= Beginning of Section =
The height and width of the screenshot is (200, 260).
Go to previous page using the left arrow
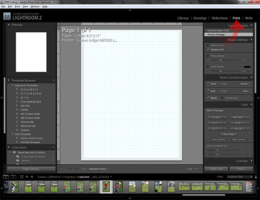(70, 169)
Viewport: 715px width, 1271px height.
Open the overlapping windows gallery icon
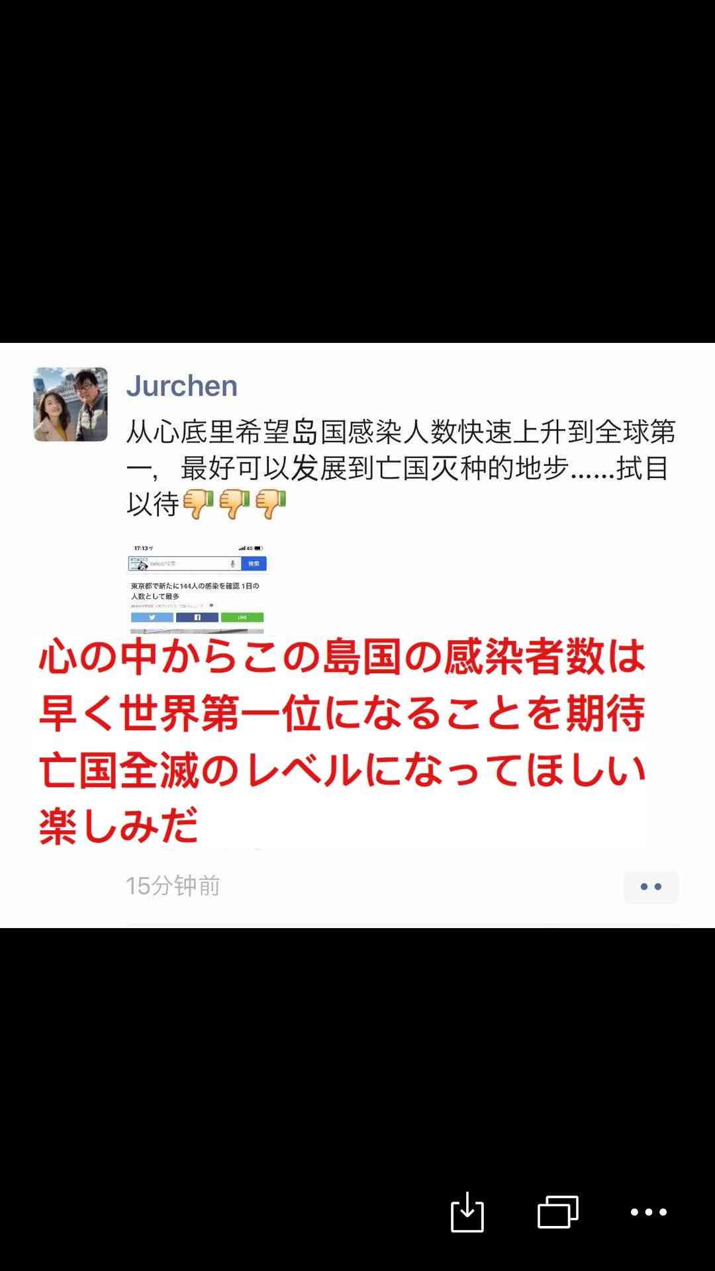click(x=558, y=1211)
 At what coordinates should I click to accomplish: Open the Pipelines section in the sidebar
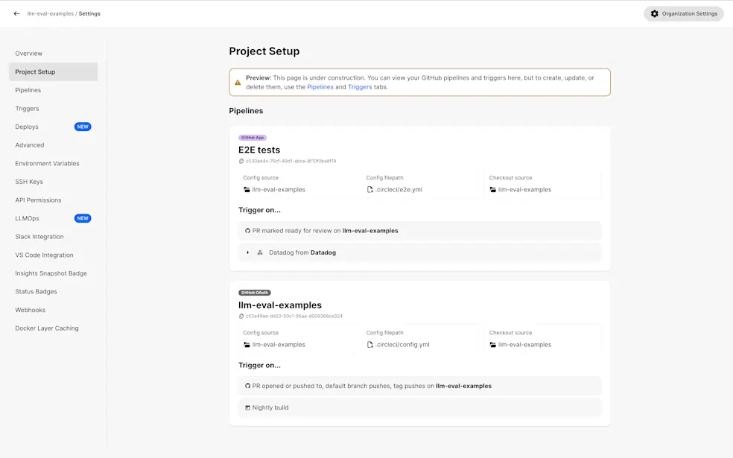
= End of Section =
Quote the records in full and exactly; skip any image.

The height and width of the screenshot is (200, 260).
Go to previous page using the left arrow
(70, 169)
Viewport: 715px width, 1271px height.
Open the overlapping windows gallery icon
click(x=558, y=1211)
 At what coordinates should I click to accomplish: Open the Pipelines section in the sidebar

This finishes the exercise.